◆ WHAT IS BEING ASKED
Arrange everything from the very start of the rows down to and including the line that contains "Action: coord(97,141)" as a numbered list, leaving out blank lines and pictures.

◆ RECORDED INFORMATION
▽

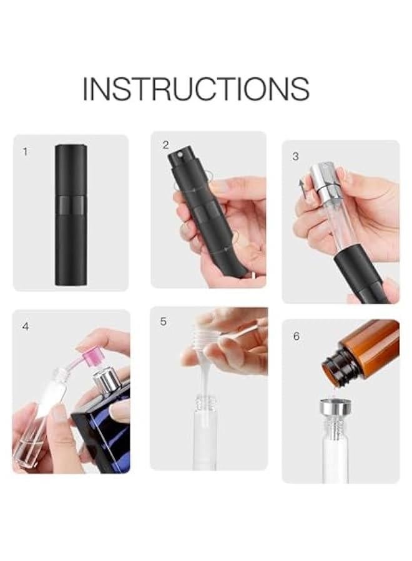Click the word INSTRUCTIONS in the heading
coord(195,89)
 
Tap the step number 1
coord(25,151)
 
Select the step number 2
coord(165,145)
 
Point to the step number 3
coord(295,156)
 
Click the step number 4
coord(25,326)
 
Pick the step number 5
coord(164,322)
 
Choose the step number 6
coord(296,336)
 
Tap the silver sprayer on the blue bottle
coord(105,380)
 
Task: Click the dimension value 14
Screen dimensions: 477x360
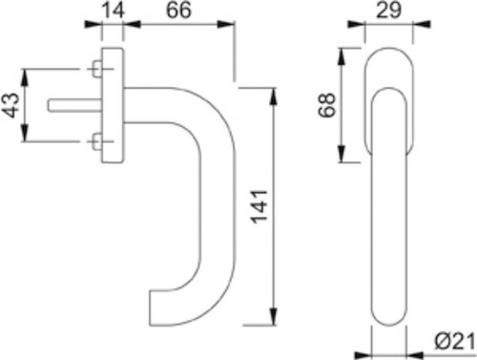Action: coord(114,11)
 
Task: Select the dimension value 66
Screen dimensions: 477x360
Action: coord(178,10)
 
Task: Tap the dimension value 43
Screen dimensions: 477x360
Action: coord(10,105)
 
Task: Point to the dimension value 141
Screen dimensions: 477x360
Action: coord(259,206)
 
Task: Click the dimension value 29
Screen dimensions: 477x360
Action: coord(388,10)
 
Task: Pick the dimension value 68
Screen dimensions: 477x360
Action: coord(326,105)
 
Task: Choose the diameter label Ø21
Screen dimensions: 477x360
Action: coord(455,342)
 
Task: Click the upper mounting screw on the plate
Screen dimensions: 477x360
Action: coord(97,69)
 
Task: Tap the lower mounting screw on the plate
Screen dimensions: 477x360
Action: coord(97,141)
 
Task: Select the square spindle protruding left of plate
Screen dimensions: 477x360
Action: coord(75,105)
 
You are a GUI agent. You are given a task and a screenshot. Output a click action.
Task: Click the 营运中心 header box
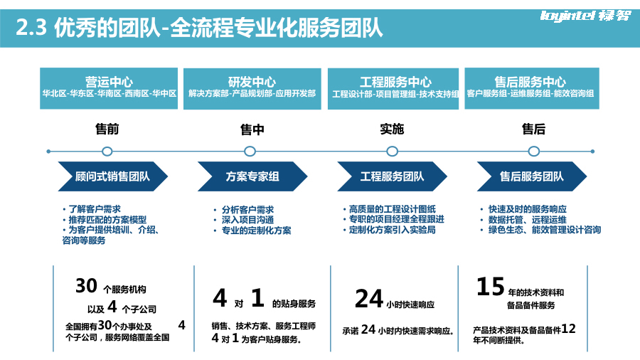(109, 88)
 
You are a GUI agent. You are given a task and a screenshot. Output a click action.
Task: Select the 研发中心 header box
(252, 88)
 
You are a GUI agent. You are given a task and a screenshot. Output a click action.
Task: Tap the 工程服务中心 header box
(395, 88)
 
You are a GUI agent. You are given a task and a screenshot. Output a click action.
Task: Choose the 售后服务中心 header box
(530, 88)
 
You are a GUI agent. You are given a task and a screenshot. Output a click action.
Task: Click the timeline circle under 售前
(107, 151)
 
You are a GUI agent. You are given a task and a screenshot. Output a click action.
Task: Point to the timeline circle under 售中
(250, 151)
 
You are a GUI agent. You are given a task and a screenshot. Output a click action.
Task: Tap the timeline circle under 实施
(392, 151)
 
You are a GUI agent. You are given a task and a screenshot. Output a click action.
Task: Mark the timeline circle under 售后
(534, 151)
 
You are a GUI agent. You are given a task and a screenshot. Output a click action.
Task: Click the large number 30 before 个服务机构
(86, 286)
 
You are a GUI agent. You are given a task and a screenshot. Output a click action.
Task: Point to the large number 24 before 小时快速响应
(369, 300)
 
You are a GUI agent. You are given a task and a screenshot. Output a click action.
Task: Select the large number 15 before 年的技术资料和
(490, 287)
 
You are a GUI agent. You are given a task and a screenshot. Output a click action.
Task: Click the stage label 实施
(392, 129)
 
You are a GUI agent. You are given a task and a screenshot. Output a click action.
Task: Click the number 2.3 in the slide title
(31, 28)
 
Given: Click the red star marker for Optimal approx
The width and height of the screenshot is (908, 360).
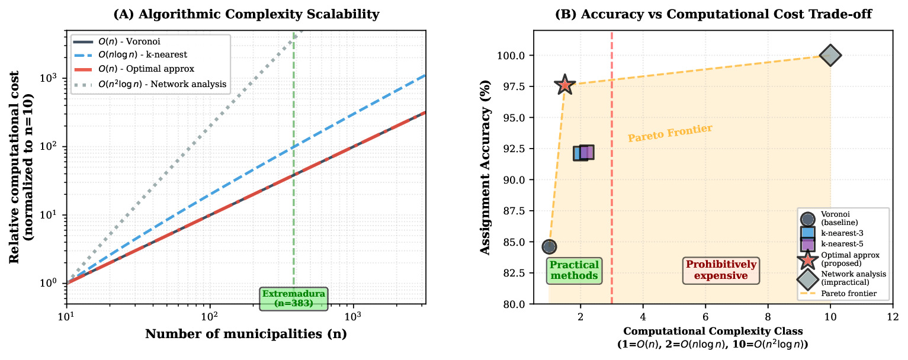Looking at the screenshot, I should (x=565, y=85).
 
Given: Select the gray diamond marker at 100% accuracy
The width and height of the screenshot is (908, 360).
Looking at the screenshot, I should (x=830, y=56).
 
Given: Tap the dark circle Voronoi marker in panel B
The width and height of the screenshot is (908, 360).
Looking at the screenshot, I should (x=549, y=246).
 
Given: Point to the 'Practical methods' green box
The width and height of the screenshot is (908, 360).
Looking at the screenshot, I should (x=573, y=271).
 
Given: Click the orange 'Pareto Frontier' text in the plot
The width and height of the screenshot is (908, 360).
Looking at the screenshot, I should (x=669, y=133).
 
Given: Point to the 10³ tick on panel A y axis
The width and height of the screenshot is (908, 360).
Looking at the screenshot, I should (x=52, y=78).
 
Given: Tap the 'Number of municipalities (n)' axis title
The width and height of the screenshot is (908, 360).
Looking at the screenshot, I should (x=246, y=334).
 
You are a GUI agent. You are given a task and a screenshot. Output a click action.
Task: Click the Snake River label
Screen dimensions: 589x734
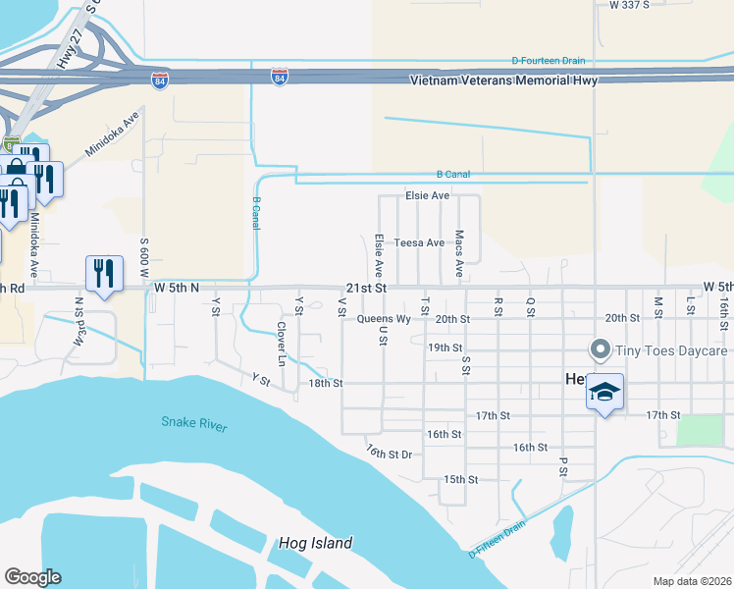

△

◆ CORRECT ANSWER
1. Click the word INSTRUCTIONS in the heading
2. coord(195,89)
3. Tap the step number 1
4. coord(25,151)
5. Select the step number 2
6. coord(165,145)
7. Point to the step number 3
8. coord(295,156)
9. Click the step number 4
10. coord(25,326)
11. Pick the step number 5
12. coord(164,322)
13. Choose the step number 6
14. coord(296,336)
15. Tap the silver sprayer on the blue bottle
16. coord(105,380)
17. Task: Click the dimension value 14
18. Screen dimensions: 477x360
19. Action: coord(114,11)
20. Task: Select the dimension value 66
21. Screen dimensions: 477x360
22. Action: coord(178,10)
23. Task: Tap the dimension value 43
24. Screen dimensions: 477x360
25. Action: coord(10,105)
26. Task: Point to the dimension value 141
27. Screen dimensions: 477x360
28. Action: coord(259,206)
29. Task: Click the dimension value 29
30. Screen dimensions: 477x360
31. Action: coord(388,10)
32. Task: Pick the dimension value 68
33. Screen dimensions: 477x360
34. Action: coord(326,105)
35. Task: Choose the diameter label Ø21
36. Screen dimensions: 477x360
37. Action: coord(455,342)
38. Task: Click the upper mounting screw on the plate
39. Screen dimensions: 477x360
40. Action: coord(97,69)
41. Task: Tap the lower mounting screw on the plate
42. Screen dimensions: 477x360
43. Action: coord(97,141)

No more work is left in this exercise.